Testing for Brightsource in national laboratories in Germany, France and Spain
To test the formulas, he collaborated with Florian Sutter and Simon Caron, DLR researchers working at Plataforma Solar de Almería (PSA) owned by CIEMAT in Spain. At the Jülich testing site in Germany, run by DLR’s Institute for Solar Research, further testing of next generation coatings is planned.
“What Florian and DLR offered me is to put a sample of my coating formulation on the real metal at the focal point of the solar dish so we could test it in real conditions – because the climate at the PSA site in Spain is the same as in Dubai – and to screen the best formulation in the real professional temperature. At PSA they can simulate the day and night cycles and we are doing accelerated testing,” he noted.
Caron performed accelerated testing in the sand erosion chamber to check mechanical wear against sand erosion, obviously a major challenge for all CSP plants sited in desert regions.
“The higher the temperature the more likely it is that the coating will fail,” explained Caron. “We are doing different tests of optical characterization, solar absorption.
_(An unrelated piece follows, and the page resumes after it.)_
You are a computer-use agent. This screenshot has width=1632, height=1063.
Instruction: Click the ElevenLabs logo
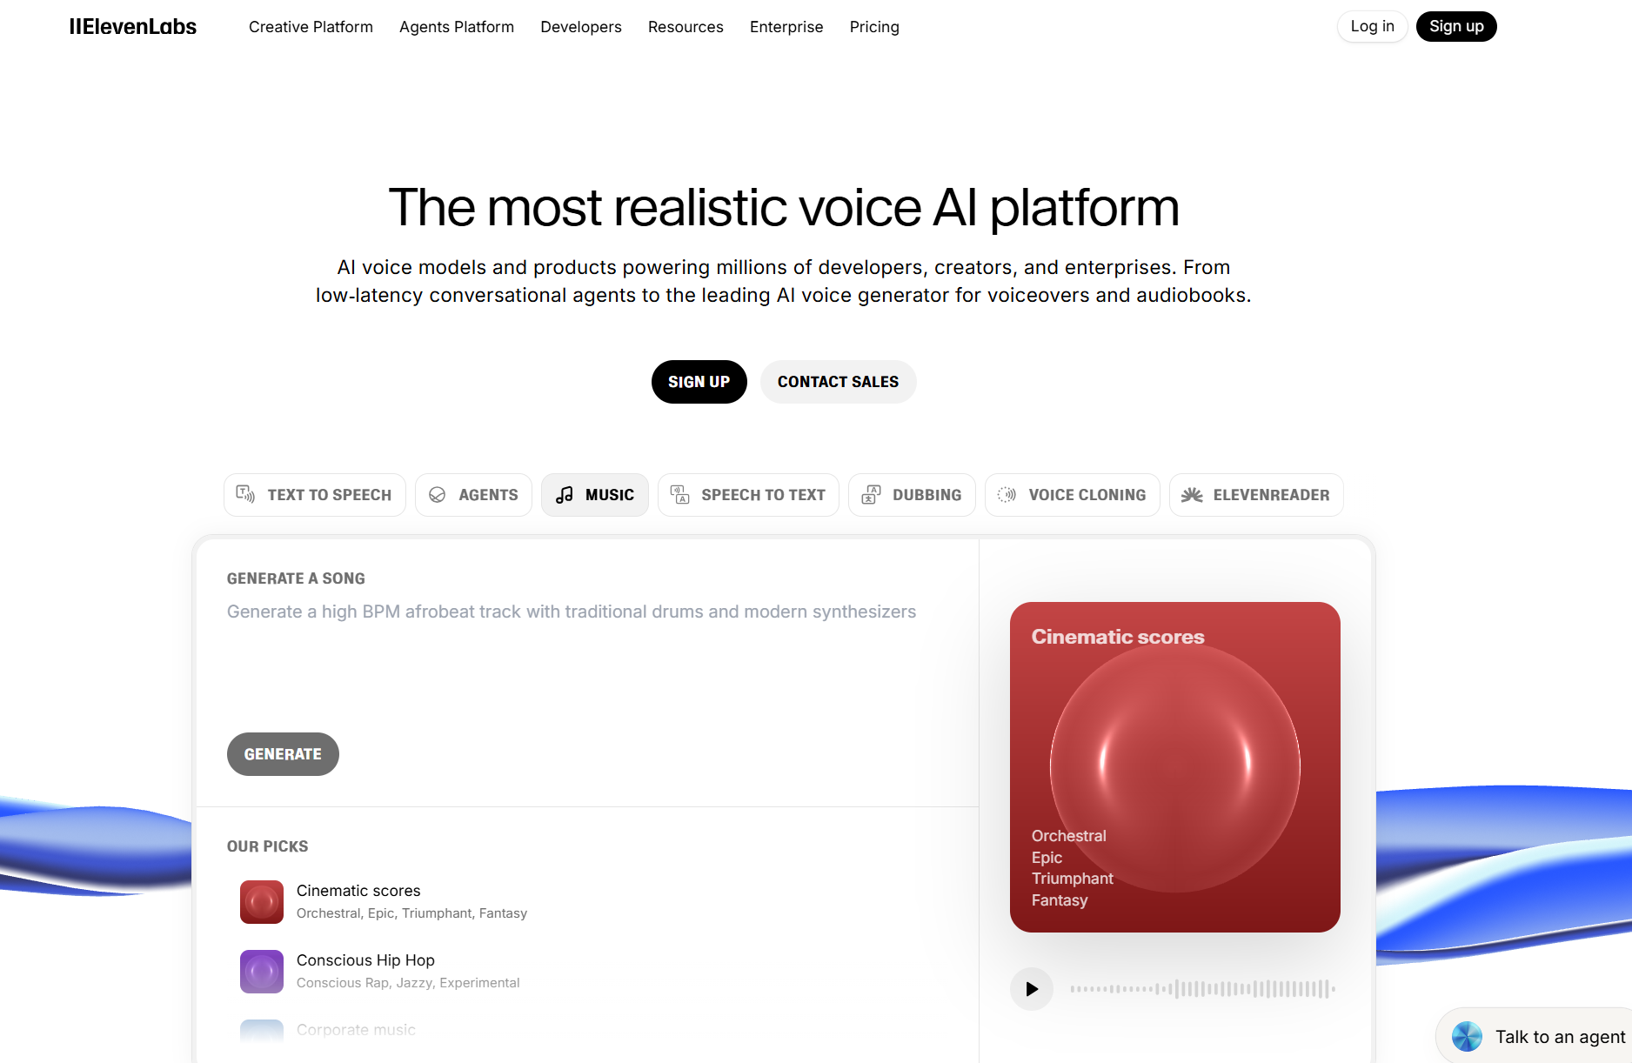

We check if the coating complies with its specifications, its high solar absorptance and the degradation against different environmental loads such as sand erosion or salt spray, but also an important factor is solar flux and temperature.”
The losses would seem to be relatively minor since all CSP receiver coating absorptance is over 90%, but in terms of revenues, that is not the case, according to Caron. “There is, in a worst-case scenario, say that we start from 97% solar absorptance and drop to about 92%. That truly makes a difference for the plant performance: Every point of absorptance change is one point of efficiency gain.”
The researchers then tested the Brightsource coating against three other possible coating options within the RAISELIFE project funded by the European Commission.
“For this project we tested four absorber coatings in different tests carried out by ourselves and our partners Fraunhofer, INTA, Dechema and CNRS. This coating from Brightsource was very stable and reached the highest solar absorptance,” said Sutter.
“It has a very high absorptance of 97% and also a very good lifetime, shown at PSA. As a result of our testing activity, this was chosen to be employed in the receiver of the solar tower at the DEWA CSP project, so it goes directly to commercial application.”